TASK BRIEF
Within the material below, how many lines contain the word "width"? Give that number only.
══ GIVEN ENTRIES
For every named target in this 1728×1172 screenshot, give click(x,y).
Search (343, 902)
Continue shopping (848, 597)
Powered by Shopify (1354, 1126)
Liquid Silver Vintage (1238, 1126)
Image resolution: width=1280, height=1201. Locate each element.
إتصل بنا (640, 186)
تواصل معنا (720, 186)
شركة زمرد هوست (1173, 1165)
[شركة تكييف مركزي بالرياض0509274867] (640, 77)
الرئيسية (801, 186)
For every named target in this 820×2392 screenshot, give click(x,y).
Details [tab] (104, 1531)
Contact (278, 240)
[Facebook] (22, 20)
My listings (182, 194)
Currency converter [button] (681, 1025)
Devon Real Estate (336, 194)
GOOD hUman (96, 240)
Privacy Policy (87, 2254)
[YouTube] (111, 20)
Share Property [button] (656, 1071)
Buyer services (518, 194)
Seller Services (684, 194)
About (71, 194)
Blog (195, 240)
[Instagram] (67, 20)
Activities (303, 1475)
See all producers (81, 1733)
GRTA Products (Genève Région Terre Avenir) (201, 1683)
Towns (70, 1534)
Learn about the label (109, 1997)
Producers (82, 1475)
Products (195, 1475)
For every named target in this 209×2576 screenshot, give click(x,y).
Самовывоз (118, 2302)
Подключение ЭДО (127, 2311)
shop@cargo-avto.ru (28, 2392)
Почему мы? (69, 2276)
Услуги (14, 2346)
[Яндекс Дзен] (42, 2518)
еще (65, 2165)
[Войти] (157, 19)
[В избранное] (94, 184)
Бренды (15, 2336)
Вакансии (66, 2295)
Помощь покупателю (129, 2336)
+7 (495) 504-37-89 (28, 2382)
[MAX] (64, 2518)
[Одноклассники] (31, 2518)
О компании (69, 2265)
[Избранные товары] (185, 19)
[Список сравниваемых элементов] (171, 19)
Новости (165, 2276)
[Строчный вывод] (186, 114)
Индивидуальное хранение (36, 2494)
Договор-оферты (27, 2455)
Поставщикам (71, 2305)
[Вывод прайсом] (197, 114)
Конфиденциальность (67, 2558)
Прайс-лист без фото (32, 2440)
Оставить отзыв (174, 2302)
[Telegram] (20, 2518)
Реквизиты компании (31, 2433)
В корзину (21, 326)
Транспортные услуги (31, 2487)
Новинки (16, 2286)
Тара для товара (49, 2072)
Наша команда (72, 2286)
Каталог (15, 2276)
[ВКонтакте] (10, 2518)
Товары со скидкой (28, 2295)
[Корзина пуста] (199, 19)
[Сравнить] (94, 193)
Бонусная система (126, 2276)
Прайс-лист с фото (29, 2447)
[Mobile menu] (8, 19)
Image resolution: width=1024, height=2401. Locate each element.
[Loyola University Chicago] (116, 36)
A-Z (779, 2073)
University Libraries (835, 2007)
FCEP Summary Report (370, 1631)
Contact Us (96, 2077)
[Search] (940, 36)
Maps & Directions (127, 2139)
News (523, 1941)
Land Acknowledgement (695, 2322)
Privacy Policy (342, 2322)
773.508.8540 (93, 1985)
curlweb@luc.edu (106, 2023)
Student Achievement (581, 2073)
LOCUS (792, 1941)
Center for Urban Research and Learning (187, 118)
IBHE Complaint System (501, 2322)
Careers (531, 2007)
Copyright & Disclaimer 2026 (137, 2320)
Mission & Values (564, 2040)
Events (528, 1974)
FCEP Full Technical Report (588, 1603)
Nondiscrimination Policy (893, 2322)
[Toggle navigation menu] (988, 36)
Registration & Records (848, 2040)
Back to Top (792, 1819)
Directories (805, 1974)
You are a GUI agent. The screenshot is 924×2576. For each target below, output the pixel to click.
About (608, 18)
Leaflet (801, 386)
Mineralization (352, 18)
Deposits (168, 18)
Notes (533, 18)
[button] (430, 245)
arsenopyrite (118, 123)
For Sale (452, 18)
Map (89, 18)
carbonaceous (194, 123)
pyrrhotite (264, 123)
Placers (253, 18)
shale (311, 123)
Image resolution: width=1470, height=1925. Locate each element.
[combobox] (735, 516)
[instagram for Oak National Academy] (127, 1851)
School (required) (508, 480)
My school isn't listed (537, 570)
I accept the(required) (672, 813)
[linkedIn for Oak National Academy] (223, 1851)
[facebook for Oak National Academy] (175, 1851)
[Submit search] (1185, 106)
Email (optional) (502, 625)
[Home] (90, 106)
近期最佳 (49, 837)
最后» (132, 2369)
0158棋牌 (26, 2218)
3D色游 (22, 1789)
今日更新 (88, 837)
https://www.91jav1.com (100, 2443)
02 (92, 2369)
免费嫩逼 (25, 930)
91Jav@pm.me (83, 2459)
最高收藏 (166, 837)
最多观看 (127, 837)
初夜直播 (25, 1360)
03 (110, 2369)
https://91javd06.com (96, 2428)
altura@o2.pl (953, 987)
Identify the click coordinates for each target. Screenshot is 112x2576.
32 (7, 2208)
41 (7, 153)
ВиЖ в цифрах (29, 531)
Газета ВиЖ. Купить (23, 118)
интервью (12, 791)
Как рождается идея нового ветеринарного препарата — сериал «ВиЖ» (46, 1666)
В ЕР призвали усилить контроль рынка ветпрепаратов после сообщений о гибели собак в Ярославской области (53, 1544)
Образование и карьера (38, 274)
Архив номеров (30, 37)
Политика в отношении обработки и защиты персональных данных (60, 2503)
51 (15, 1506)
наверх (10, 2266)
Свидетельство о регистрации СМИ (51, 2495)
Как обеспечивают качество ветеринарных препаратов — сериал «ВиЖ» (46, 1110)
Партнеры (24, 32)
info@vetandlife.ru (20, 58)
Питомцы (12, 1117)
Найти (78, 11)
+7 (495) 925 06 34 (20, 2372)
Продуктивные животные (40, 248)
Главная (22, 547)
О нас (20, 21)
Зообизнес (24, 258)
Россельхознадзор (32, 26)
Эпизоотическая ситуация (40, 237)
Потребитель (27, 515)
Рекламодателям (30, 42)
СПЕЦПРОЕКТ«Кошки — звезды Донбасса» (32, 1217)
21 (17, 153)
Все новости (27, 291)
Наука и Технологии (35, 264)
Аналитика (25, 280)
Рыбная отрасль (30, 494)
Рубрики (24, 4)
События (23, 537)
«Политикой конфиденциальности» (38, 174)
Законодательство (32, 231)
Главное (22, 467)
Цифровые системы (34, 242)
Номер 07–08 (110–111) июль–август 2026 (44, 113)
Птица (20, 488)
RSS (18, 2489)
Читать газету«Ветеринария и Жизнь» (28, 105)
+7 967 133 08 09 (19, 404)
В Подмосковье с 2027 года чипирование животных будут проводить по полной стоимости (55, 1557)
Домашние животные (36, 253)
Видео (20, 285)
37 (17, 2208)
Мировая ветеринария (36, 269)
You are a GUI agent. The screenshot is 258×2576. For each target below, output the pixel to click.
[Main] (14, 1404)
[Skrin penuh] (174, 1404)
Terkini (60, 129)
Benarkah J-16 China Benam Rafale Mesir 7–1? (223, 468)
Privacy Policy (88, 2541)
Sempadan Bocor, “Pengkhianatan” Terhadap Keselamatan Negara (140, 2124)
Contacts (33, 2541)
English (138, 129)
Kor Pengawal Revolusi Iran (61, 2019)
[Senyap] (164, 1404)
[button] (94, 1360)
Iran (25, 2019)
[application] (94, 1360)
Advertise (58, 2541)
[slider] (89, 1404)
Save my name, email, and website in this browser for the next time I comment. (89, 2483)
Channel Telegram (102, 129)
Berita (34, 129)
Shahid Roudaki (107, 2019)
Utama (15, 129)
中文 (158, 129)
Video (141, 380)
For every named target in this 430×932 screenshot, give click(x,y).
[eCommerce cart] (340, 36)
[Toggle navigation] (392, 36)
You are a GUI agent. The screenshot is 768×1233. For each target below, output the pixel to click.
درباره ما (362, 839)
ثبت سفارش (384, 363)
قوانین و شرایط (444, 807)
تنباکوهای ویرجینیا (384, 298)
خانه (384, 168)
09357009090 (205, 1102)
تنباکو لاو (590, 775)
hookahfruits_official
════
SOLUTION TO THE PROBLEM
3